__What to work on__
Go through the data line by line. Copy each one holding the string "agent".

__Provided records__

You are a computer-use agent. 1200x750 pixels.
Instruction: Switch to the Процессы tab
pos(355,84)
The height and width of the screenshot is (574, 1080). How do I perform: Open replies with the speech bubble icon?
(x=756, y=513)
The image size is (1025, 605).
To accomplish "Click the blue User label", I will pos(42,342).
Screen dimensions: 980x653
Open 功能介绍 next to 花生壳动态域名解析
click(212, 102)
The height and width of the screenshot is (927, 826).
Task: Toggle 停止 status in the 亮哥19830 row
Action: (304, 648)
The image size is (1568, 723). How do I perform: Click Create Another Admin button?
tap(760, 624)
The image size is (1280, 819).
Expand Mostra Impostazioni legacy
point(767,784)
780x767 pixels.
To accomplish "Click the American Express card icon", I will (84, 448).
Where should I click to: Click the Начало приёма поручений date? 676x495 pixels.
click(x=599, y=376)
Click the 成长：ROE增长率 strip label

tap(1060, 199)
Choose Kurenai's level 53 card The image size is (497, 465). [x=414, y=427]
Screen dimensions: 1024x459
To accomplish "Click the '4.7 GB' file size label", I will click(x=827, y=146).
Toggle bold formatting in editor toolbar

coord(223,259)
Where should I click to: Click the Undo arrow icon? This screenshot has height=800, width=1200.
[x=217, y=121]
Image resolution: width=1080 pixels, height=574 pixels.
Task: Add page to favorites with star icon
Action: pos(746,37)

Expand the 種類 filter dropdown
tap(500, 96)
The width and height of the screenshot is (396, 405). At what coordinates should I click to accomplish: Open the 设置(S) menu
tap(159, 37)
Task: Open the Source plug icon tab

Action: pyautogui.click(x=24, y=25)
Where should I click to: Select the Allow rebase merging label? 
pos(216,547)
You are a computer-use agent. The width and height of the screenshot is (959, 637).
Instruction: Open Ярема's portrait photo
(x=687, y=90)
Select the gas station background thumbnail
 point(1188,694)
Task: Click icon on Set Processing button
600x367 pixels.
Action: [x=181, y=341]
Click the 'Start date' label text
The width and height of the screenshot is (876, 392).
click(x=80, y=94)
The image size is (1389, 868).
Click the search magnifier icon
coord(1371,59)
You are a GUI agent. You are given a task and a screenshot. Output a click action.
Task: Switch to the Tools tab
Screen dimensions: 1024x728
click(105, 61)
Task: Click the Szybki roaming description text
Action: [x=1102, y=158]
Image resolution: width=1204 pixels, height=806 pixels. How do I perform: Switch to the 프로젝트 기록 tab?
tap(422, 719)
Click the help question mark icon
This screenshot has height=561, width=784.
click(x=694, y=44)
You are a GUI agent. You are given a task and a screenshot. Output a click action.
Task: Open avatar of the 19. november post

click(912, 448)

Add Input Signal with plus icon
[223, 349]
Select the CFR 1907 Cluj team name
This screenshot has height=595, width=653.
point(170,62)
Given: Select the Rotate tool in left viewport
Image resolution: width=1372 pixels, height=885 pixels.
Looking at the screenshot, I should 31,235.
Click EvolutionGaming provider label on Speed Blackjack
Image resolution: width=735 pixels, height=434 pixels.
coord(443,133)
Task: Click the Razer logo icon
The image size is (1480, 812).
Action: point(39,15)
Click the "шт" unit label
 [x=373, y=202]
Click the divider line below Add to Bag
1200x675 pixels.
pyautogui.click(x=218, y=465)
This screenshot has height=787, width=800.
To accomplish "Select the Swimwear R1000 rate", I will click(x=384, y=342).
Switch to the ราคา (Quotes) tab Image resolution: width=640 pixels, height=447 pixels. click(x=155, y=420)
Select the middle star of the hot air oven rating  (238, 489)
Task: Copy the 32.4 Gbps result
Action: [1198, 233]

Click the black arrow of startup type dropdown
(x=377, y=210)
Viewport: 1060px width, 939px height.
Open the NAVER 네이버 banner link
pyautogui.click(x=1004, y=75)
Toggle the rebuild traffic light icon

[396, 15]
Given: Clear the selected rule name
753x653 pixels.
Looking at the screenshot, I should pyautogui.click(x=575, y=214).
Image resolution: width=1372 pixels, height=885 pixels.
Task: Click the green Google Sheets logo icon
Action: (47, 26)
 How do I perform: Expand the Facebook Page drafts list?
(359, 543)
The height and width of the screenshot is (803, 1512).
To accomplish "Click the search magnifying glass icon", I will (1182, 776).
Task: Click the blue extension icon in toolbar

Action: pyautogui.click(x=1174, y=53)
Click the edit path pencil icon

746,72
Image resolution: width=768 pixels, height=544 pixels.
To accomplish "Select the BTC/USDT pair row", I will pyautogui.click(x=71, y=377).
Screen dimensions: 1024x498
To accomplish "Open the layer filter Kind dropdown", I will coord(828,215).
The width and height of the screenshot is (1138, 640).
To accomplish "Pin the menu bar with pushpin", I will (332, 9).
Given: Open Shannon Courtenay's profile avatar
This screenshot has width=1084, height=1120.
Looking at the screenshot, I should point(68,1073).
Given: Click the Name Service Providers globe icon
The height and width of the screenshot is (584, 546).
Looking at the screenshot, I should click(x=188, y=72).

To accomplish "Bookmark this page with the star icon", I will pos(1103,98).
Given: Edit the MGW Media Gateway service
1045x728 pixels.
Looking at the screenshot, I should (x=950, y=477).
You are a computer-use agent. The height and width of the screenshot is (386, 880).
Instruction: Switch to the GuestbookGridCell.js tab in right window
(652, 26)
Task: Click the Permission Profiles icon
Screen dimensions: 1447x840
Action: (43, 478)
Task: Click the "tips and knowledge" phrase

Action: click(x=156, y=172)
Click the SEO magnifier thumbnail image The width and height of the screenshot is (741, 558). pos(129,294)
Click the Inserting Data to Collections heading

__Answer for the task__
You are a computer-use agent. 1200x750 pixels.
You are a computer-use agent. The width and height of the screenshot is (959, 637).
You are a GUI agent. You are given a task and a screenshot. Output a click action.
You are a GUI agent. You are given a task and a screenshot. Output a click action.
You are a computer-use agent. The height and width of the screenshot is (386, 880).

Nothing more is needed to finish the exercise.